Short exercise
Shorten the paragraph starting "They haven't decided" in the forum thread below into a brief bulleted list that keeps its main facts.

Text
—————

# 2025 FIFA U-20 World Cup - Who will host?



## Light Tower (Nov 29, 2020)

They haven't decided the FIFA U-20 World Cup 2025 and start process yet. With Indonesia hosting the 2023 FIFA U-20 World Cup, We look to see who will host the 24th FIFA U-20 World Cup in 2025. I think Morocco would be a awesome host.

Here are the possible host cities and stadiums for my prediction of FIFA U-20 World Cup 2025 in Morocco:










*Stade Mohamed V (Casablanca) *Capacity: 67,000

It would a amazing venue for the opening, two Round of 16 matches, one semi-finals match and final.










*Prince Moulay Abdellah Stadium (Rabat) *Capacity: 52,000

I think this would be used for the two Round of 16 and Third place match.

—————

Stored records

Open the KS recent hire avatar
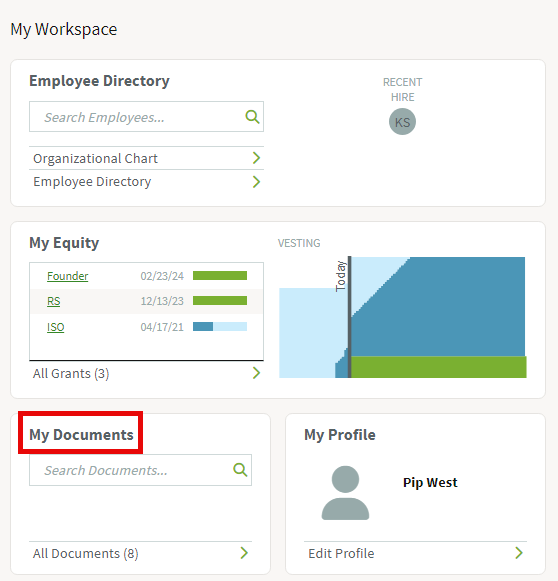Viewport: 558px width, 581px height. click(402, 122)
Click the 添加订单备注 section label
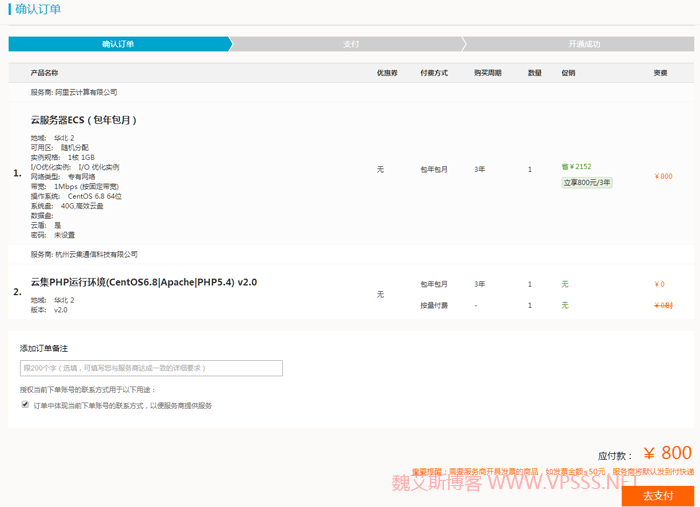This screenshot has height=507, width=700. pos(44,348)
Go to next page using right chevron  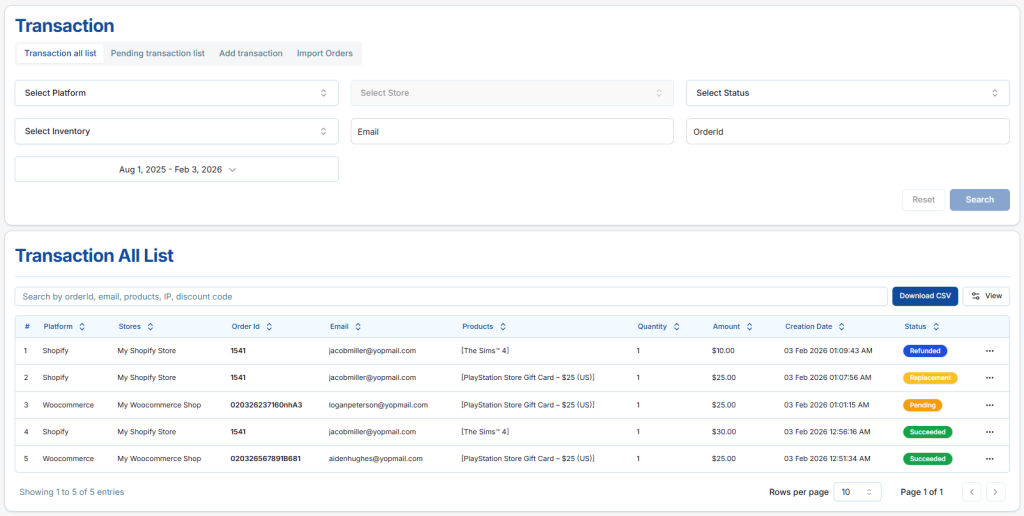click(x=995, y=492)
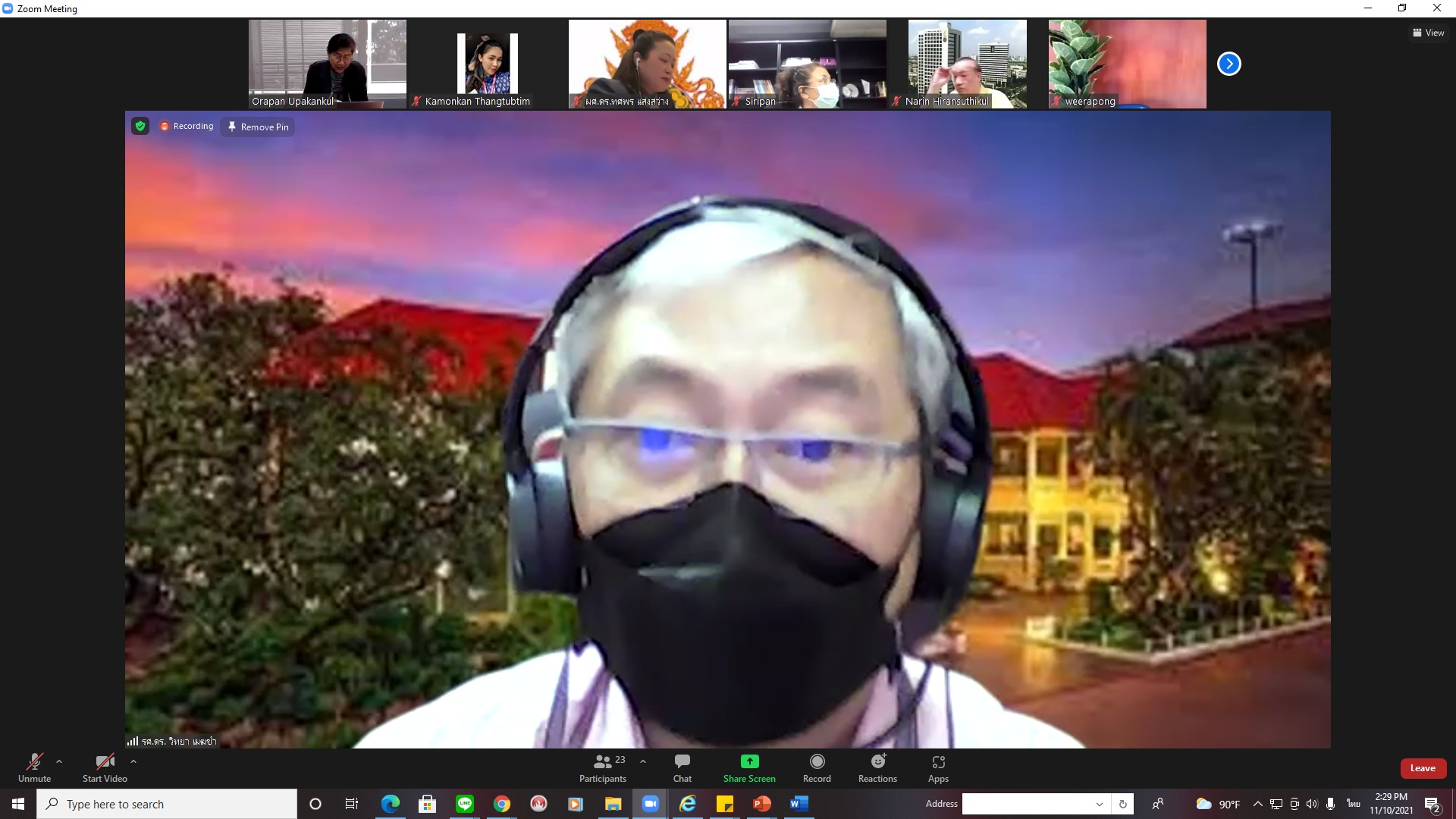Image resolution: width=1456 pixels, height=819 pixels.
Task: Expand video options next to Start Video
Action: (133, 761)
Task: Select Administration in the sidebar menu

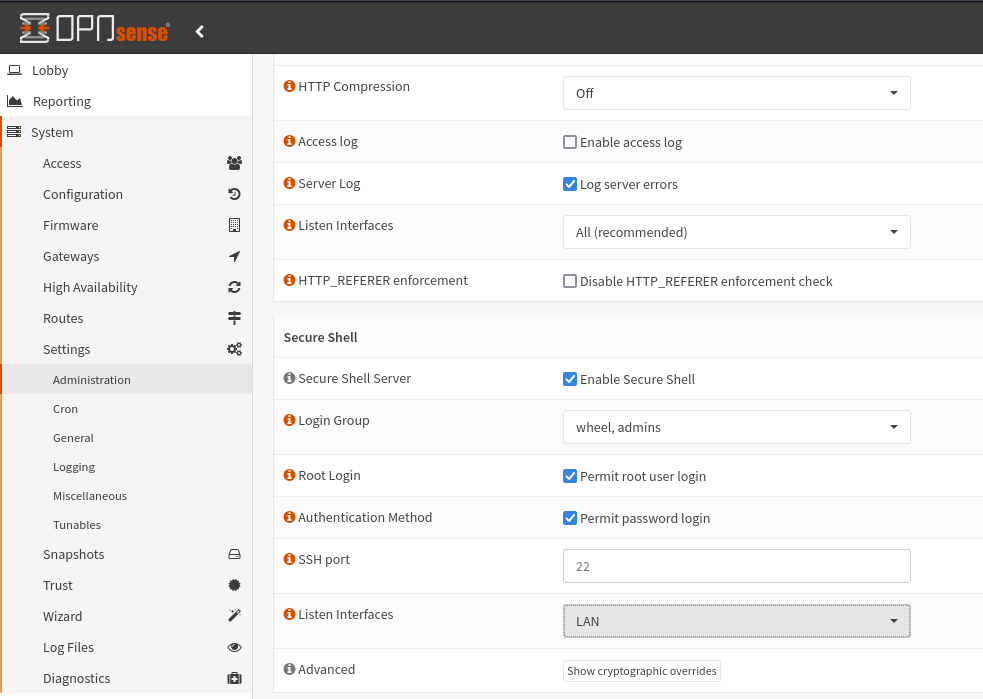Action: [x=92, y=379]
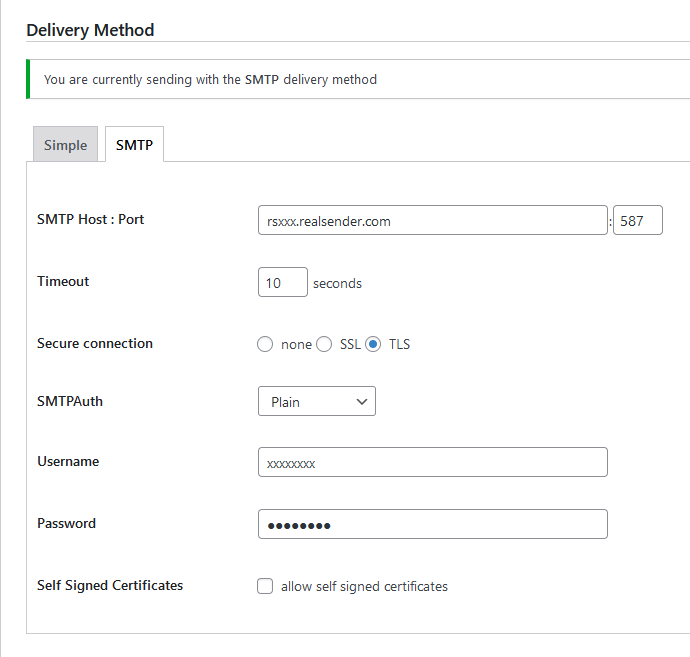Choose SSL as the secure connection
Screen dimensions: 690x657
[x=324, y=344]
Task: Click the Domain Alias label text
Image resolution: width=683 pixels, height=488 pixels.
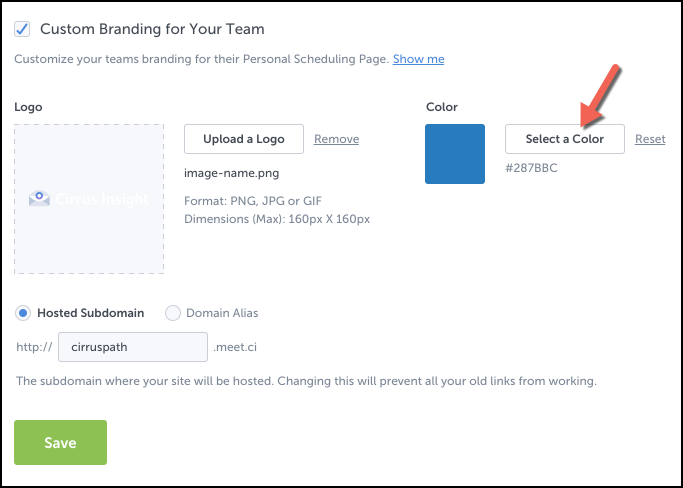Action: (222, 313)
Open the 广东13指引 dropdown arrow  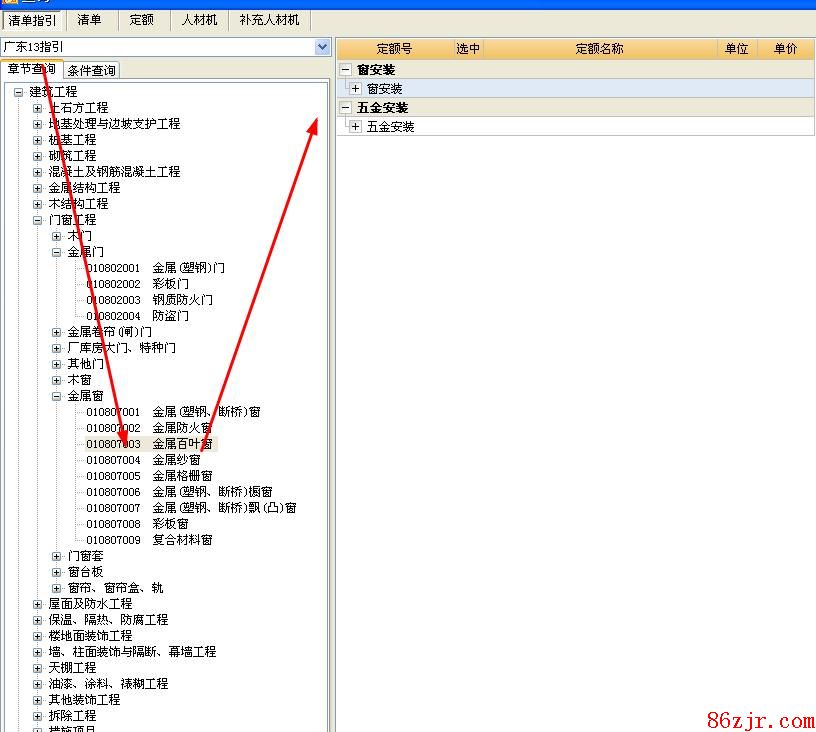tap(322, 47)
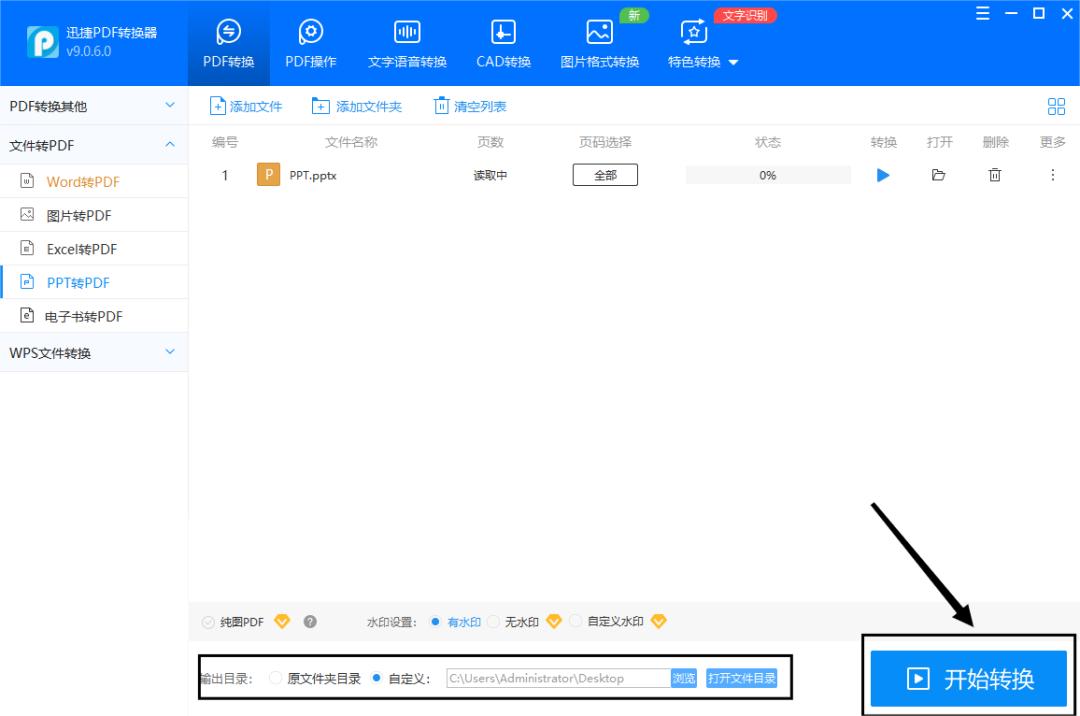This screenshot has width=1080, height=716.
Task: Expand the PDF转换其他 sidebar section
Action: (95, 105)
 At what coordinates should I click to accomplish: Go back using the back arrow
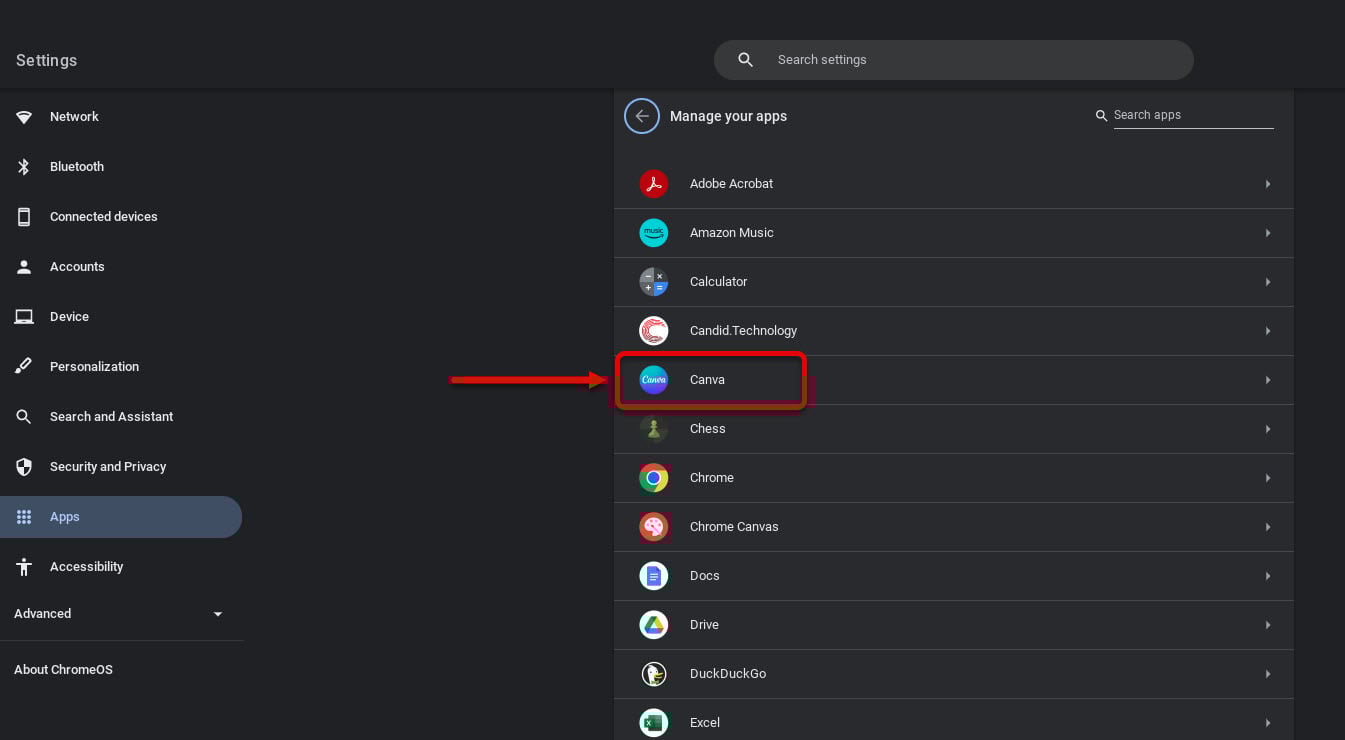pyautogui.click(x=642, y=116)
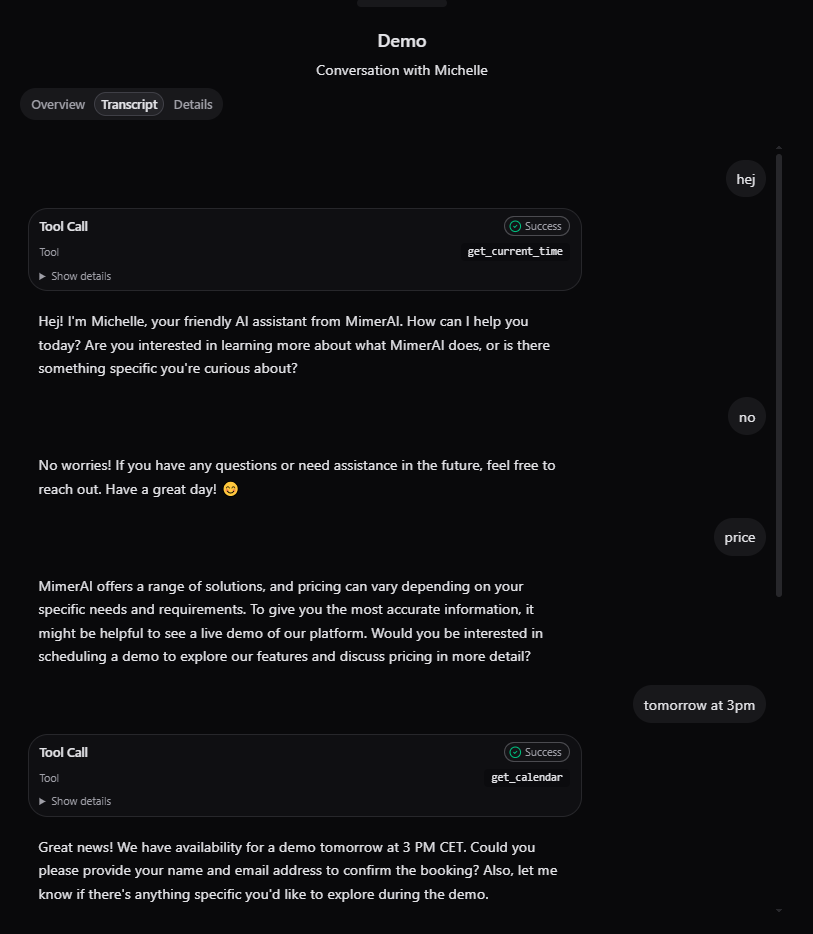813x934 pixels.
Task: Click the get_current_time tool name badge
Action: pos(515,252)
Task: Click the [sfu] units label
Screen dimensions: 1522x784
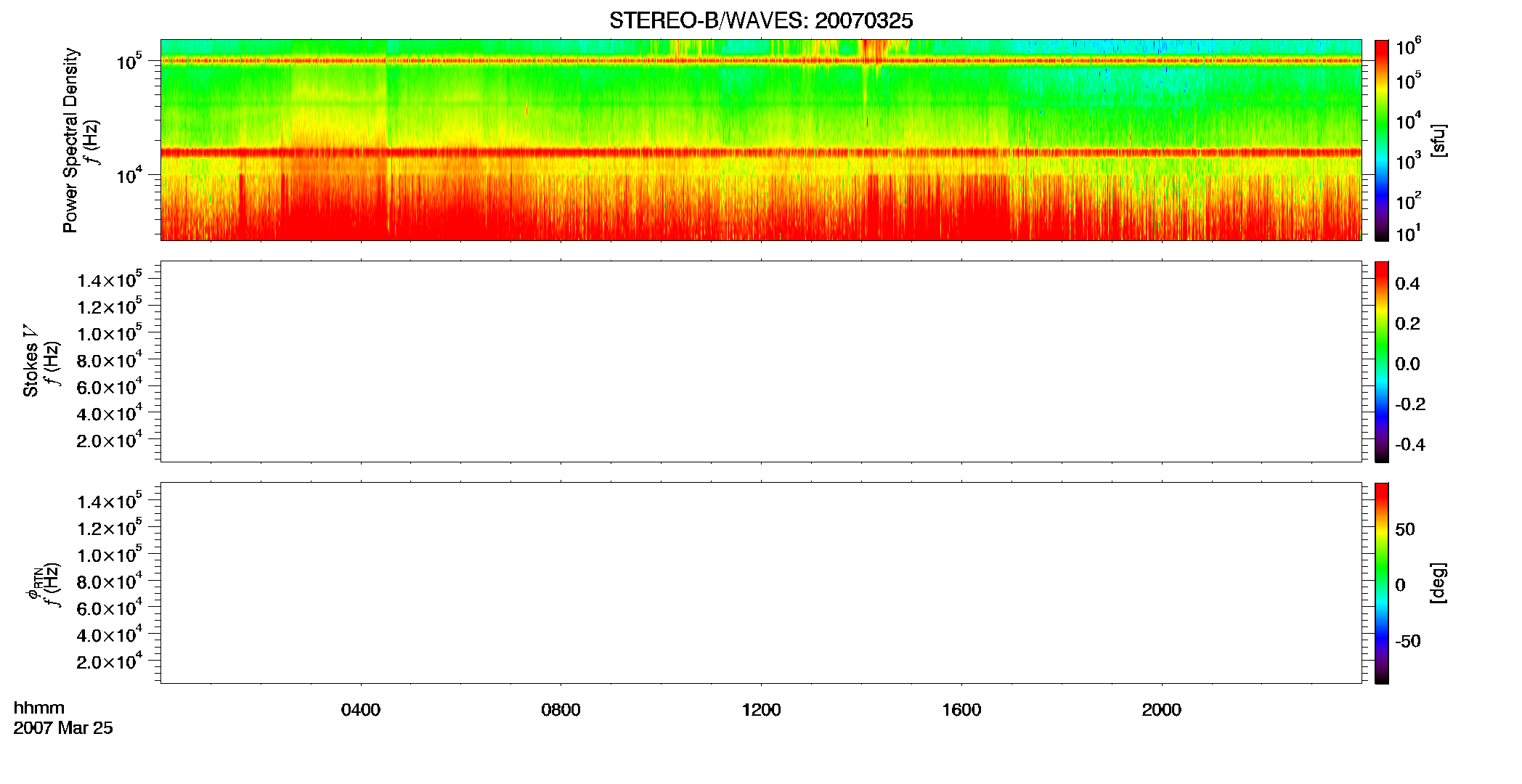Action: tap(1438, 140)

—————

Response to this exercise
- The 2025 FIFA U-20 World Cup host has not been decided, and the process has not started yet.
- Indonesia is hosting the 2023 FIFA U-20 World Cup.
- The 2025 edition will be the 24th FIFA U-20 World Cup.
- The poster thinks Morocco would be an awesome host.